Vin Brocki: Blogging

Vin Brocki Blog
Vin Brocki Blog

Friendship is easy when it’s effortless. When you’re laughing at the same jokes, binge-watching the same Netflix series, and agreeing that the designated hitter in baseball is a sign of moral decay, it feels natural. Seamless. Fun.

But what about when it’s not easy? What about when the person you’ve known for years—someone who once helped you move a futon in July—starts saying things that make you wonder if they’ve been replaced by a very polite conspiracy theorist.

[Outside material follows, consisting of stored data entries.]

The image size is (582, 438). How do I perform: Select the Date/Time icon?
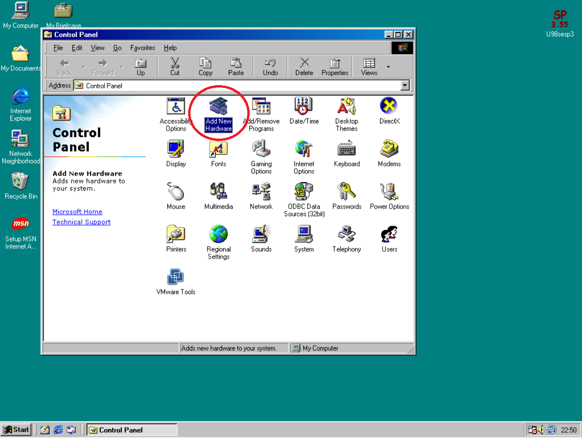pyautogui.click(x=304, y=107)
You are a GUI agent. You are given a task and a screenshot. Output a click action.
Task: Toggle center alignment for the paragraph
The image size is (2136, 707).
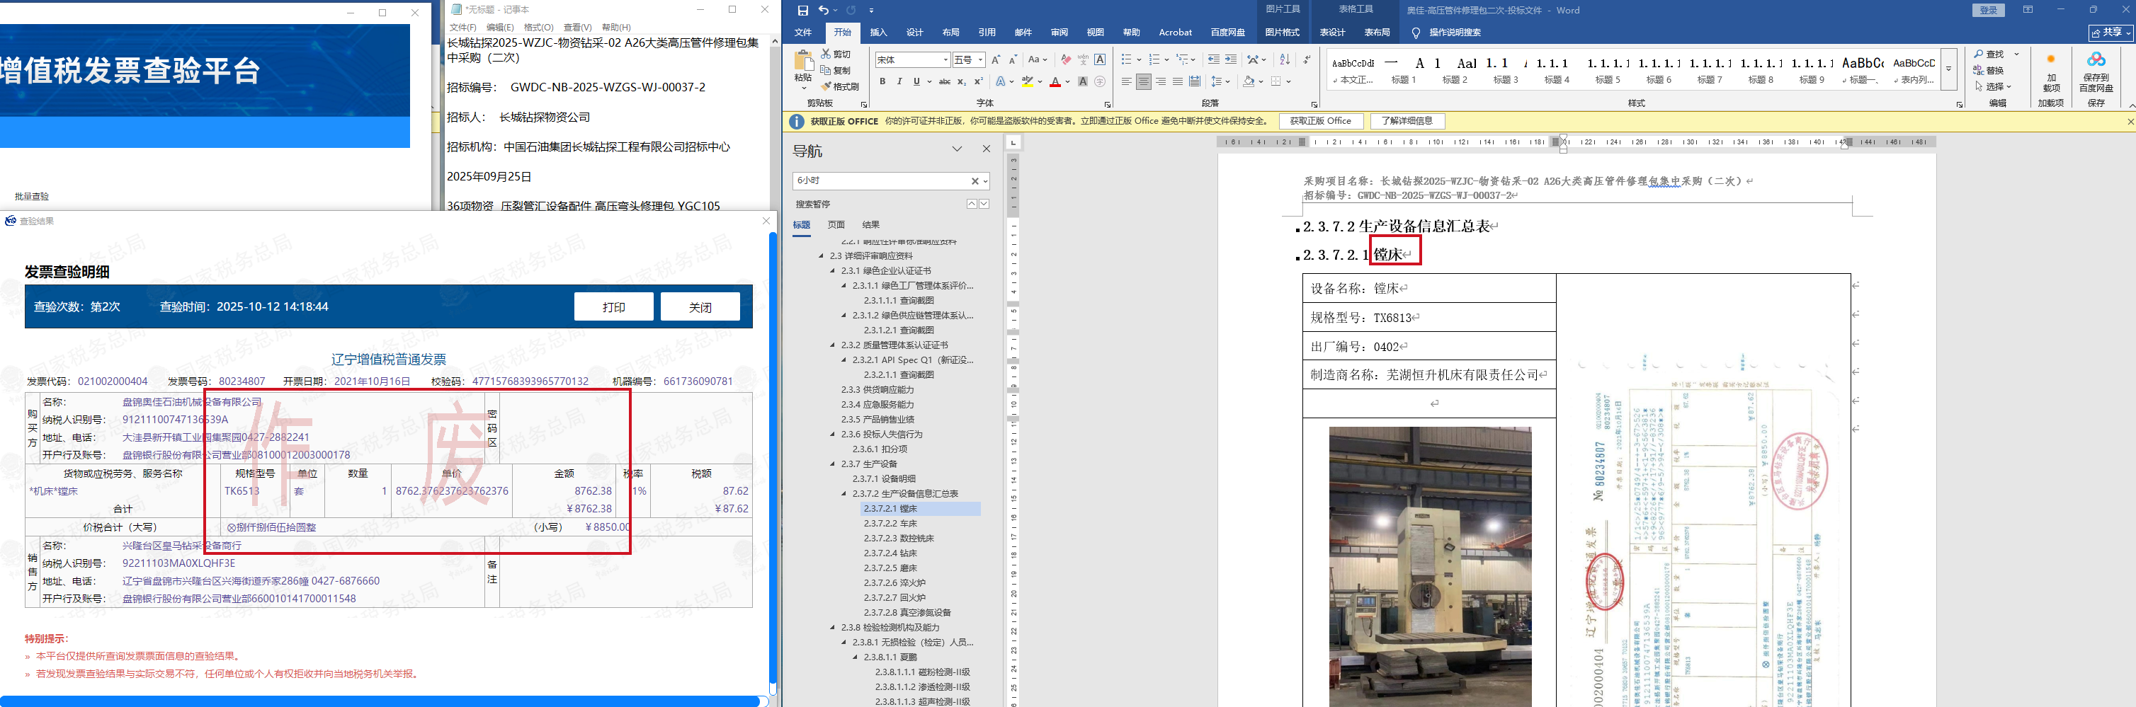click(1143, 81)
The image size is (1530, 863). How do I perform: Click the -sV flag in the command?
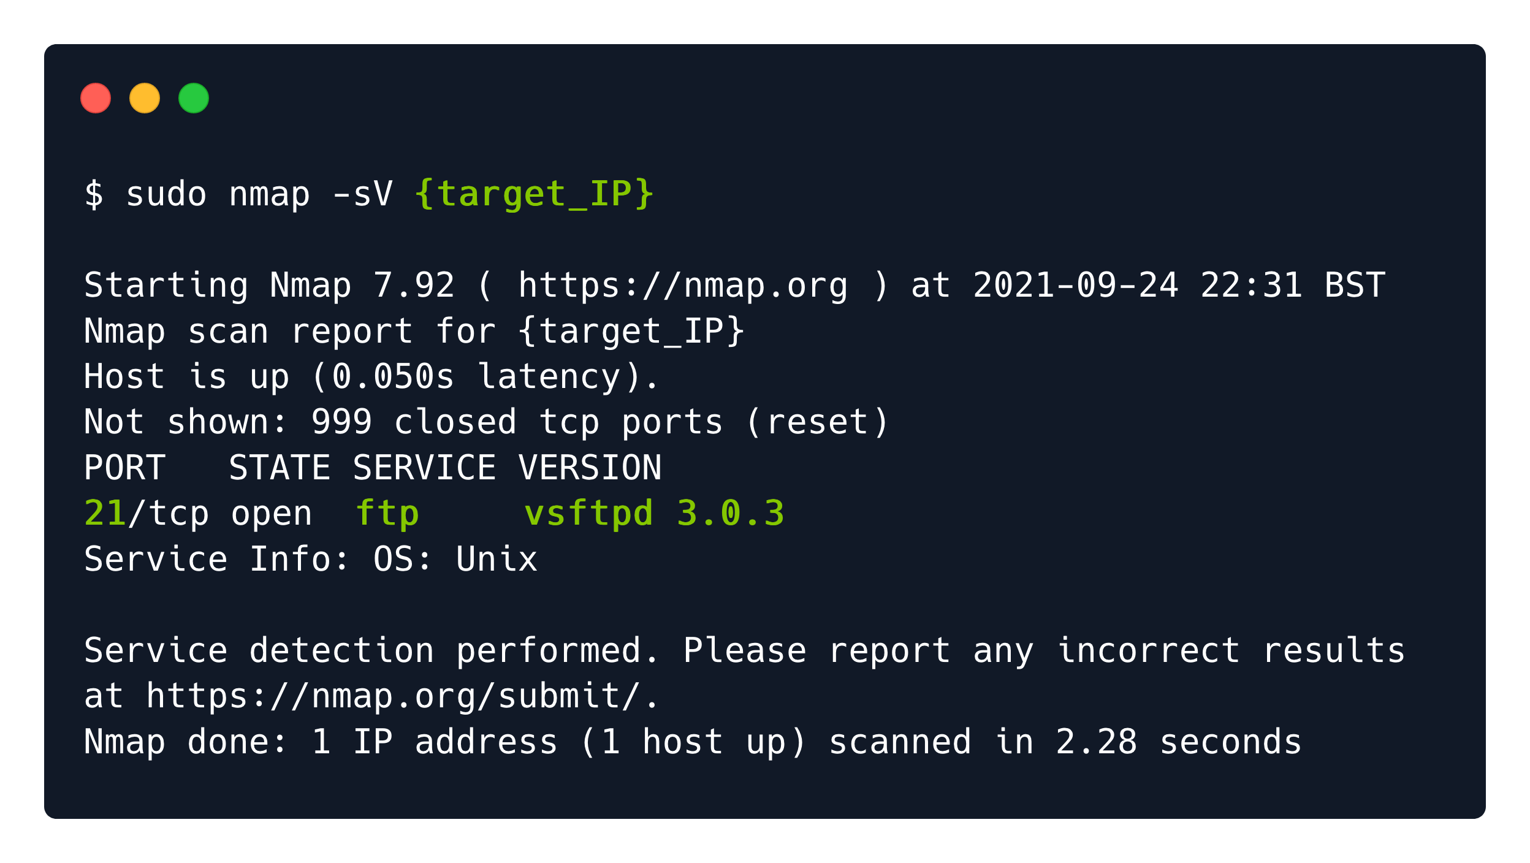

That’s when it gets interesting. And uncomfortable. Because real friendship eventually wades into tricky territory. Not just politics, but how people parent, pray, protest, spend, get their news, or define “truth” at all. You don’t have to like it. But if you want a friendship with any kind of mileage, you’ll have to learn to live with it.

This isn’t about tolerating hate or giving airtime to nonsense. It’s about grappling with a very grown-up reality: sometimes, the people we love aren't fully aligned with us. And they never were—we just didn’t notice until life got louder.

And wow, has it gotten louder. Politics used to be something you argued about during election season, then moved on from. Now it’s in everything, and it is unavoidable.

So where does that leave friendship in this politically charged culture?

It leaves it in a place of negotiation. Of choosing to keep a relationship ongoing because it seems the right thing to do. It means being able to say, “I completely disagree with you on . . . , but I still want to hear how your dog’s surgery went.” It means resisting the urge to cut and run the moment a conversation gets itchy.

Sometimes friendship is not easy, or effortless.

Because the point isn’t to win. It’s to keep the door, and the friendship, still open.